If your happiness could be purchased by the last drop of my blood, I
would shed that drop. I willingly make the sacrifice of it to my misery!
"RAOUL, VICOTME DE BRAGELONNE."
"The letter reads very well," said the captain. "I have only one fault to find
with it."
"Tell me what that is!" said Raoul.
"Why, it is that it tells everything, except the thing which exhales,
like a mortal poison from your eyes and from your heart; except the
senseless love which still consumes you." Raoul grew paler, but
remained silent.
"Why did you not write simply these words:
"'MADEMOISELLE, - Instead of cursing you, I love you and I die.'"

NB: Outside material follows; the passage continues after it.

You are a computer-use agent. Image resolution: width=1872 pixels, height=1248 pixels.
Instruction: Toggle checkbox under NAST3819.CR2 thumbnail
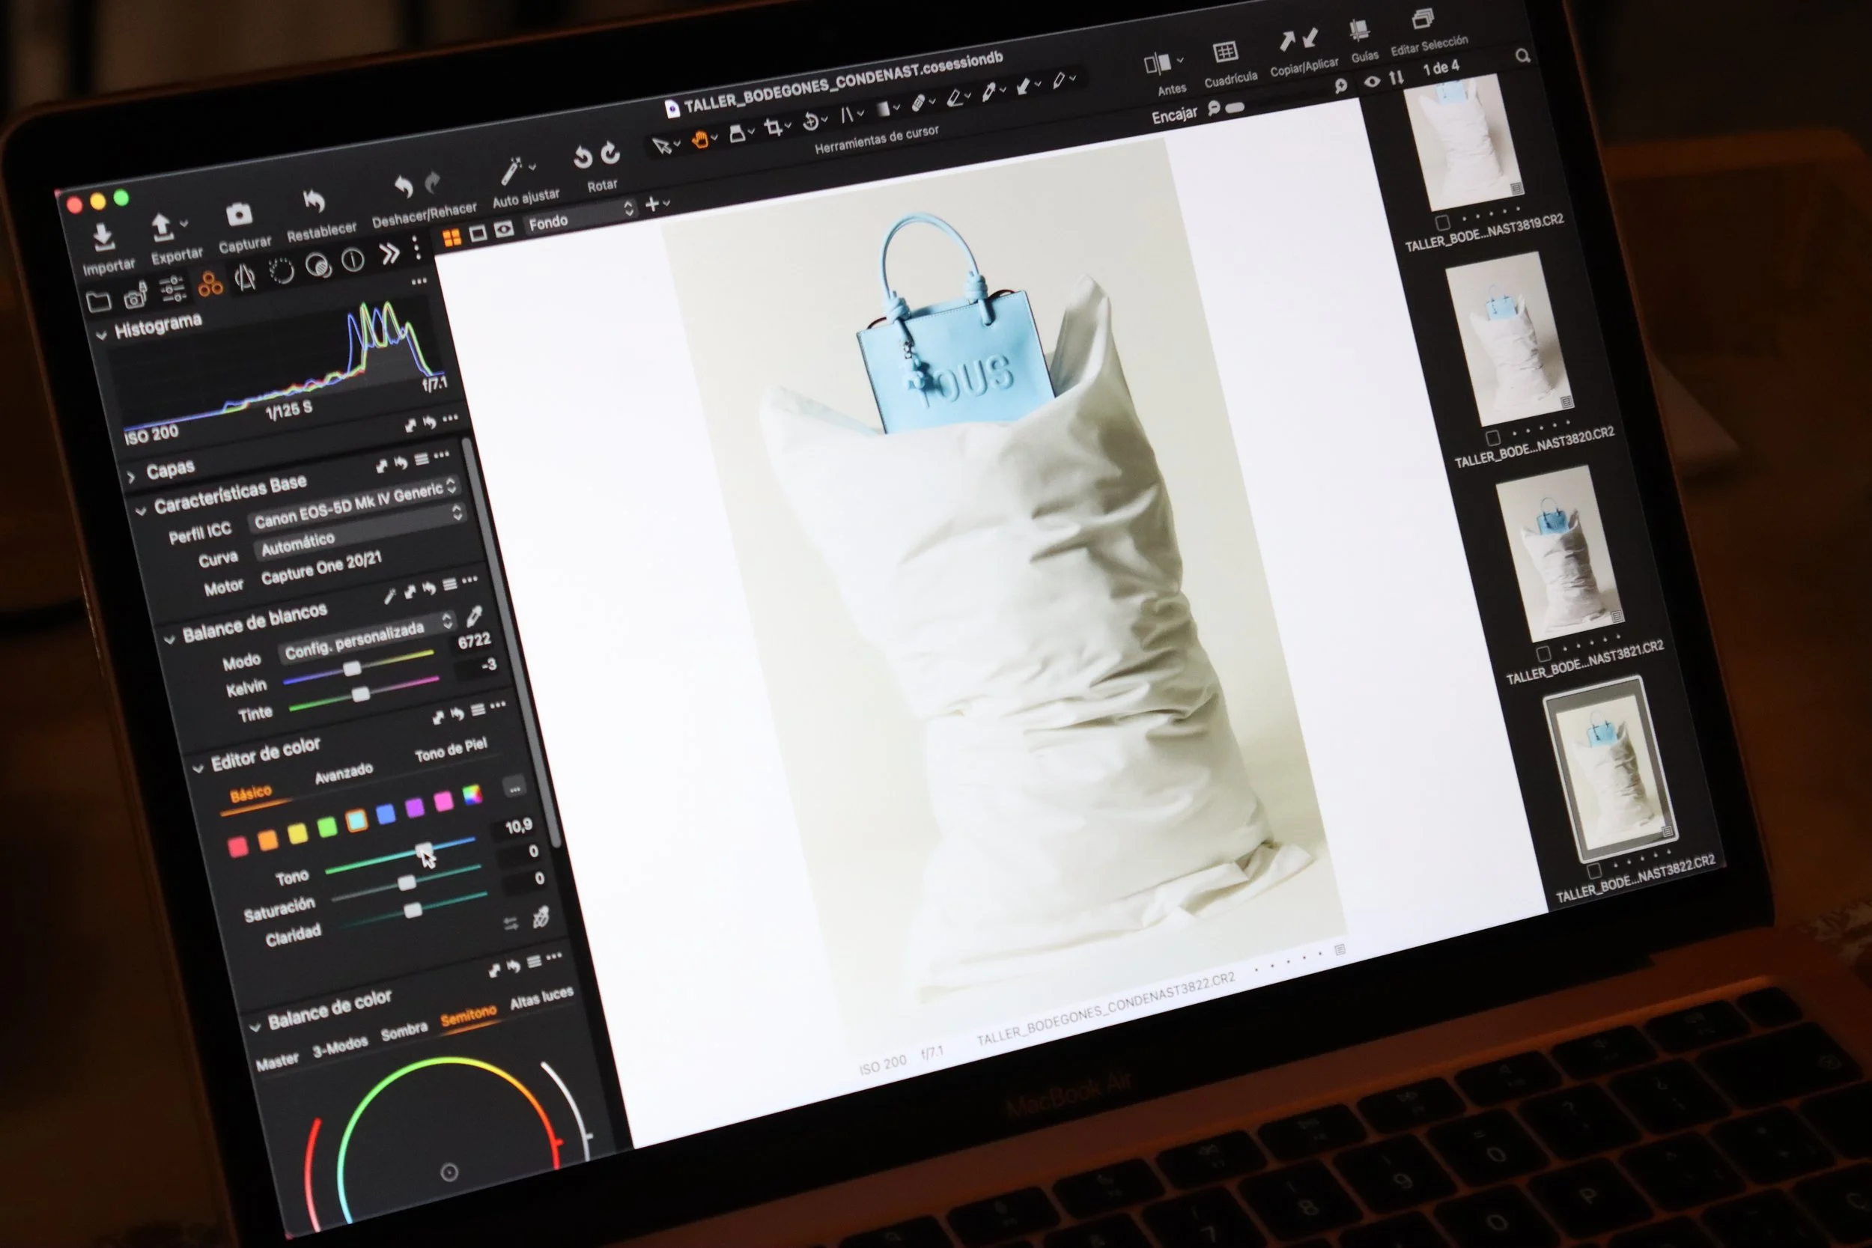[1442, 222]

"That is true," exclaimed Raoul, with a sinister kind of joy.
And tearing the letter he had just taken back, he wrote the following
words upon a leaf of his tablets:
"To procure the happiness of once more telling you I love you, I commit
the baseness of writing to you; and to punish myself for that baseness, I
die." And he signed it.
"You will give her these tablets, captain, will you not?"
"When?" asked the latter.
"On the day," said Bragelonne, pointing to the last sentence, "on the day
when you can place a date under these words." And he sprang away quickly
to join Athos, who was returning with slow steps.
As they re-entered the fort, the sea rose with that rapid, gusty
vehemence which characterizes the Mediterranean; the ill-humor of the
element became a tempest. Something shapeless, and tossed about
violently by the waves, appeared just off the coast.
"What is that?" said Athos, - "a wrecked boat?"
"No, it is not a boat," said D'Artagnan.
"Pardon me," said Raoul, "there is a bark gaining the port rapidly."
"Yes, there is a bark in the creek, which is prudently seeking shelter
here; but that which Athos points to in the sand is not a boat at all –
it has run aground."
"Yes, yes, I see it."
"It is the carriage, which I threw into the sea after landing the
prisoner."
"Well!" said Athos, "if you take my advice, D'Artagnan, you will burn
that carriage, in order that no vestige of it may remain, without which
the fishermen of Antibes, who have believed they had to do with the
devil, will endeavor to prove that your prisoner was but a man."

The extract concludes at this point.